Par leur accord du 1er octobre 1927 relatif à l'exploitation des
pêcheries sur la côte méridionale de la mer Caspienne, l'URSS et l'Iran ont constitué une Compagnie commerciale-industrielle mixte qui a reçu le monopole pour une pêche du poisson non paléacé (haram), et dont la concession a été fixé pour 25 ans. La Compagnie versait une redevance annuelle au gouvernement persan; sa direction, composée de six membres (trois Soviétiques et trois Persans) avait son siège à Téhéran, mais en fait les représentants de l'URSS avaient une part prépondérante dans la prise de décisions.
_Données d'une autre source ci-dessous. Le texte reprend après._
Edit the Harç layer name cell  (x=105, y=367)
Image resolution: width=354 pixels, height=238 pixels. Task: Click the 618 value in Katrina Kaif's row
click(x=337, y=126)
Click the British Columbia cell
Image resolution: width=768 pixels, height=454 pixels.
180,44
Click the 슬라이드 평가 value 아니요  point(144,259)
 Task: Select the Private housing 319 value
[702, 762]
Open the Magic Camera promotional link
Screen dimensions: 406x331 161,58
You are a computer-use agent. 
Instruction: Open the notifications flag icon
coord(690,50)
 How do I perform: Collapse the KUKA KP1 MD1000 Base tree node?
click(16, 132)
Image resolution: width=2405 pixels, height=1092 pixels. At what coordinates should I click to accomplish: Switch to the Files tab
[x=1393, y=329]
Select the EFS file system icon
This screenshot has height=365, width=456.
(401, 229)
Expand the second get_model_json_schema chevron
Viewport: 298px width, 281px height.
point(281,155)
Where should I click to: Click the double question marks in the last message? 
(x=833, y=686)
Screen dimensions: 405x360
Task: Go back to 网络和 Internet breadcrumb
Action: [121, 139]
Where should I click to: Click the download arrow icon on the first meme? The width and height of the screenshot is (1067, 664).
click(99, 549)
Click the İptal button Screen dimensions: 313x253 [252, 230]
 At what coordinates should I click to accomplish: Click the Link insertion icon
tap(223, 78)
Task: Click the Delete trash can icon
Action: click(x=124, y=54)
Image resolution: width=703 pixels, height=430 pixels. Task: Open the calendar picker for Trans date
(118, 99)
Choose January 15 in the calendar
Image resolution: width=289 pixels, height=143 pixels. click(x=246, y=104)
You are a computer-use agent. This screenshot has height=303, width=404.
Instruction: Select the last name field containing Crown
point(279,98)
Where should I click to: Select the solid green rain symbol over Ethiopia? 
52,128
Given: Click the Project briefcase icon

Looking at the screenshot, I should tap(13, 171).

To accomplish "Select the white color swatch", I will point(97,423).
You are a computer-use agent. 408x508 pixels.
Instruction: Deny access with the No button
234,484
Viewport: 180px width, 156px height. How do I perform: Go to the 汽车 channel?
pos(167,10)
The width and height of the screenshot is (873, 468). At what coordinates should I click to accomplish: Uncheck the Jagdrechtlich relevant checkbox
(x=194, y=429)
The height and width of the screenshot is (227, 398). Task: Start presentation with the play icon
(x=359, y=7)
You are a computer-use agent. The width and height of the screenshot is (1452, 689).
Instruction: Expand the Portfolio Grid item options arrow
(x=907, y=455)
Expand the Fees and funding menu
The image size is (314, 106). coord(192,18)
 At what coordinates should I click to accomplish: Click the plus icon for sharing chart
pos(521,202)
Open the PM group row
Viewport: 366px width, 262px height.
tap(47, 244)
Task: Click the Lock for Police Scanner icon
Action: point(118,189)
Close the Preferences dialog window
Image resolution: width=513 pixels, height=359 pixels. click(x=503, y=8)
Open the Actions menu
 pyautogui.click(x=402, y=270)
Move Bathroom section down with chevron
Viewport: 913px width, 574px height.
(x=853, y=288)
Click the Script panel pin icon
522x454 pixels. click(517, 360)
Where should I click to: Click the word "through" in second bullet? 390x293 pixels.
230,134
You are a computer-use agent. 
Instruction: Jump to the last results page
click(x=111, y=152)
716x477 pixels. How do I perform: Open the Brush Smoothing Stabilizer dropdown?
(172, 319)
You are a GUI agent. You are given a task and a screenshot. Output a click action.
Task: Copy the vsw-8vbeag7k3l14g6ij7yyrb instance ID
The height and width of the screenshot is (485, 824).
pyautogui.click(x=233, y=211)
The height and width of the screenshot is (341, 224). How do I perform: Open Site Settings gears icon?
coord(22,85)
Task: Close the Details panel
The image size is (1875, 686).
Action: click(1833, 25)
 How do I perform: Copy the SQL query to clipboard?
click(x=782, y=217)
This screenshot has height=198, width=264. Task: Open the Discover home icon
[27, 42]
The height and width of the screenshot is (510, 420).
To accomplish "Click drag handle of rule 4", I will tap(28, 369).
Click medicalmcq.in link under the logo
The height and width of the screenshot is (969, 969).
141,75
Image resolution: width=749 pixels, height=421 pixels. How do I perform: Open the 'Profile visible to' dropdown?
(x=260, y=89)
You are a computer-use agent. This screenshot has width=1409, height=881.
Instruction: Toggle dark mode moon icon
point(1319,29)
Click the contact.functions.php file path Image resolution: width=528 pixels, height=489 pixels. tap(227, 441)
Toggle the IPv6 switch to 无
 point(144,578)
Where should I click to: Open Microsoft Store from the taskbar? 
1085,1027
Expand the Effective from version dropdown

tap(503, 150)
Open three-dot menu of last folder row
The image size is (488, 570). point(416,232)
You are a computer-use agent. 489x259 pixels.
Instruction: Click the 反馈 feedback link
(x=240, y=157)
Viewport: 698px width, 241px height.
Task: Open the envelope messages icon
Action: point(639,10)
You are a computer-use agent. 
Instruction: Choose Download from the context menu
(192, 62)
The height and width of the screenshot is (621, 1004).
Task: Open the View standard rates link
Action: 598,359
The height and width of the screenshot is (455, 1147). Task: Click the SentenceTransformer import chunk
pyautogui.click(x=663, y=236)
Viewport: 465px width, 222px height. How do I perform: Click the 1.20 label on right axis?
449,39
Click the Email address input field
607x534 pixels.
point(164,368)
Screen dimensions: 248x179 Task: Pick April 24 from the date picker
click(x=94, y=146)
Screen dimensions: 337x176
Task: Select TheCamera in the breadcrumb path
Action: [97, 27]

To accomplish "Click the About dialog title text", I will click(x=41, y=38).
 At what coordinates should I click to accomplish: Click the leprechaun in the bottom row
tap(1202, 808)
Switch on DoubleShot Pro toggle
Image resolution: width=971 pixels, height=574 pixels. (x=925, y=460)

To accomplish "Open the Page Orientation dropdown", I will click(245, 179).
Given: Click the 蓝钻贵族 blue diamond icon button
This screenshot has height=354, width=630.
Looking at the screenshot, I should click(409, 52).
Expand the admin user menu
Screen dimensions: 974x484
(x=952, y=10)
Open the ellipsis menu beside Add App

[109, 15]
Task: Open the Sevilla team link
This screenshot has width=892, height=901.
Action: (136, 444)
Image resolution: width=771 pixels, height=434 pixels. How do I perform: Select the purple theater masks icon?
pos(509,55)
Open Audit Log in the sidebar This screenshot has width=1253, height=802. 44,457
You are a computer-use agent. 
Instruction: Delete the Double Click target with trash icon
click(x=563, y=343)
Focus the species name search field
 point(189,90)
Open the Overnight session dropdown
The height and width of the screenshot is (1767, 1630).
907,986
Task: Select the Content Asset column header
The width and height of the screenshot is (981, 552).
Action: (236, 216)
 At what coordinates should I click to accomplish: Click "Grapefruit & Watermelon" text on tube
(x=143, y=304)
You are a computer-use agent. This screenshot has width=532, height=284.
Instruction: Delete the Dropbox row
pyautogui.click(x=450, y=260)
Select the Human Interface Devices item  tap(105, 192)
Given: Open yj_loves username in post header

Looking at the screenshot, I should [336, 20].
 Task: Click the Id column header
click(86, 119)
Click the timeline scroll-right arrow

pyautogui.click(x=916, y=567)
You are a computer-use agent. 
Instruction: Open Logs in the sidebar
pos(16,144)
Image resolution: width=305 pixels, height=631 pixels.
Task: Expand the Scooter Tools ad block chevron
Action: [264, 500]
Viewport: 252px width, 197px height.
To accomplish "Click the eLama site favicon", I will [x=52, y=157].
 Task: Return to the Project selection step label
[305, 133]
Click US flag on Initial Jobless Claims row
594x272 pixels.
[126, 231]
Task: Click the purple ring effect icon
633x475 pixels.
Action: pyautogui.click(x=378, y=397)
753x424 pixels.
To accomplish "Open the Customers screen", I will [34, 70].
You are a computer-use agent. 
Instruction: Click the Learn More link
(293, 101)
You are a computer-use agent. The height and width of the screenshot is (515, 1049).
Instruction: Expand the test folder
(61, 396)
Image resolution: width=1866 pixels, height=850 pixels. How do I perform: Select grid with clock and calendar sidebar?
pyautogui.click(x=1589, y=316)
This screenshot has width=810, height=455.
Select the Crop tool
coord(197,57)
Les Iraniens se plaignaient que la compagnie fonctionnait à leur désavantage, et en 1953 ils n'ont pas renouvelé la concession. Signé le 27 août 1935 entre l'URSS et l'Iran, le traité d'établissement, de commerce et de navigation confirma que la navigation sur la mer Caspienne était réservée aux seuls bâtiments soviétiques et iraniens. A l'occasion de la tension qui s'est produite en 1929 à la frontière irano-afghane, le long de laquelle les Iraniens ont massé leurs troupes, le gouvernement soviétique est intervenu auprès de Téhéran en insistant sur l'inviolabilité de l'Afghanistan et en recommandant la réconciliation. La Turquie s'est associée à cette démarche. Le 27 octobre 1931, l'Union soviétique et l'Iran complétaient leurs liens économiques en signant une convention d'établissement, de commerce et de navigation. Les relations commerciales se sont sensiblement accrues. Sous l'impulsion de la Grande-Bretagne, l'Iran, l'Irak, la Turquie et l' Afghanistan ont signé le 8 juillet 1937 le pacte de Saadabad - nom d'un palais à Téhéran - qui fut en fait dirigé contre l'URSS, visant à prévenir les pays participants d'une subversion communiste. Cette initiative n'a pas eu une longue vie, les intérêts des pays signataires n'étant point concordants: la Turquie et l'Irak étaient placés dans l'orbite britannique, tandis que l'Iran et l'Afghanistan manifestaient des sympathies pro-allemandes. La France ayant transféré à la Turquie le sandjak d'Alexandrette, l'Irak a protesté en affirmant qu'il s'agissait là d'un territoire syrien. Ce fut la fin du pacte de Saadabad.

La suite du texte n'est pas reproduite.